タマネギの特徴。原産地や品種、歴史について

タマネギはネギ科ネギ属の植物で、食用には球根の部分が用いられています。日長条件により球根ができるかどうかが決まるため、地域により品種や種まきの時期を変えるという栽培方法がとられています。

産地

北海道は一大タマネギ生産地であり、全国生産量の半分以上を占めています。その後に佐賀県、兵庫県が続き、トップ3の都道府県で生産量のおよそ75%を占めています。これらの地域ではタマネギの栽培時期がうまくずれているため、スーパーや小売店では一年中タマネギを見かけることができます。

北海道では2~3月に種をまき7月以降に収穫する春まき栽培が、佐賀県など関東以南の本州地域では、9月に種まきをし、翌年の春以降に収穫する秋まき栽培がおこなわれているためです。

原産国と歴史

タマネギの野生種は発見されていないものの、原産は中央アジア地域であるとされています。人の手で長く栽培されている植物で、紀元前のエジプトでは労働者に配給されているほど身近な庶民の食べ物でした。また、ヨーロッパでは地中海沿岸に伝わった後広く栽培されるようになりました。ルーマニアをはじめとする東ヨーロッパでは辛みの強いものが、一方イタリアやフランスなどの南ヨーロッパでは甘みの強いものが栽培されるようになり、これらは16世紀にアメリカへ持ち込まれた後、様々な品種改良がおこなわれました。

日本には江戸時代にもたらされましたがあくまで観賞用にすぎず、食用として栽培されるようになったのは明治時代に入ってからでした。

種類と品種

タマネギは辛みの強いタイプと甘みの強いタイプの大きく二つに分けられます。日本では、辛みの強いタイプの栽培がさかんです。

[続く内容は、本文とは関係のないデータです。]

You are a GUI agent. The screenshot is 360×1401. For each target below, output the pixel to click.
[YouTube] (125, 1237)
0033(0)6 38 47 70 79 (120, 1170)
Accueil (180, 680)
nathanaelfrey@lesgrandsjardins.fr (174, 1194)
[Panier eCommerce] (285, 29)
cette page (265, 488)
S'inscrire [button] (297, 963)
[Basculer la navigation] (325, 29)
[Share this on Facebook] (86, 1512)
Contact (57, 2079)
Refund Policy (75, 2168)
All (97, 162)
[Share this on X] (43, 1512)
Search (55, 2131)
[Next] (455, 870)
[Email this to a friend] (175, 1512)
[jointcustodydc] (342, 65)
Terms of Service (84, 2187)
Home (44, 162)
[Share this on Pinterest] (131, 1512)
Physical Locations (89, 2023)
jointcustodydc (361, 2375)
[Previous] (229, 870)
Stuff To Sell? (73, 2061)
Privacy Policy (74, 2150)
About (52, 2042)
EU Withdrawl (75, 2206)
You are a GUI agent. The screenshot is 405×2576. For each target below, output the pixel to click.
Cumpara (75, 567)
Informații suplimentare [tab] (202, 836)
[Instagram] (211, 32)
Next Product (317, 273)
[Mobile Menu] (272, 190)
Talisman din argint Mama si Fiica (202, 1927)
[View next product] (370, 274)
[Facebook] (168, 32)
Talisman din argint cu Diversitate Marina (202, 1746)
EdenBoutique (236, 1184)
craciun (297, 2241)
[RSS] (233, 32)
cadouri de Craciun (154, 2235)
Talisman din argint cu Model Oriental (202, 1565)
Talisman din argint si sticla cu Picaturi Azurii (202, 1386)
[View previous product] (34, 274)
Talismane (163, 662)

また、タマネギの皮の色によっても分けることができ、黄褐色の黄タマネギ、白色の白タマネギ、紫色の紫タマネギの他、小タマネギやエシャロットなどもあります。

黄タマネギ類

日本でもっとも流通しているタマネギで、「普通の」タマネギと言えばこれにあたります。辛みタマネギに分類され、イエローダンバース系の札幌黄、泉州黄の改良種にあたります。加熱することで辛みが甘みに変わるという特徴があります。

真白

北海道北見地方のタマネギで、白タマネギのひとつです。名前の通り真っ白な外見をしており、辛みが少なくシャキシャキとした食感のため、生食にも向くとされています。北見地方では真白はブランド化されており、減農薬や羅臼の海洋深層水を使用するなど、こだわりぬいた方法で栽培されています。

ペコロス

直径3から4cmほどの小型のタマネギで、いわゆる小タマネギにあたります。

アーリーレッド

紫タマネギまたは赤タマネギと呼ばれるタイプで、ふつうのタマネギよりも辛みが少ないと言う特徴があります。また、水分が多くほのかな甘みもあり、生食に向きます。名前の由来でもある赤紫色の色素はアントシアニンというポリフェノールのひとつで、ブルーベリーなどにも含まれています。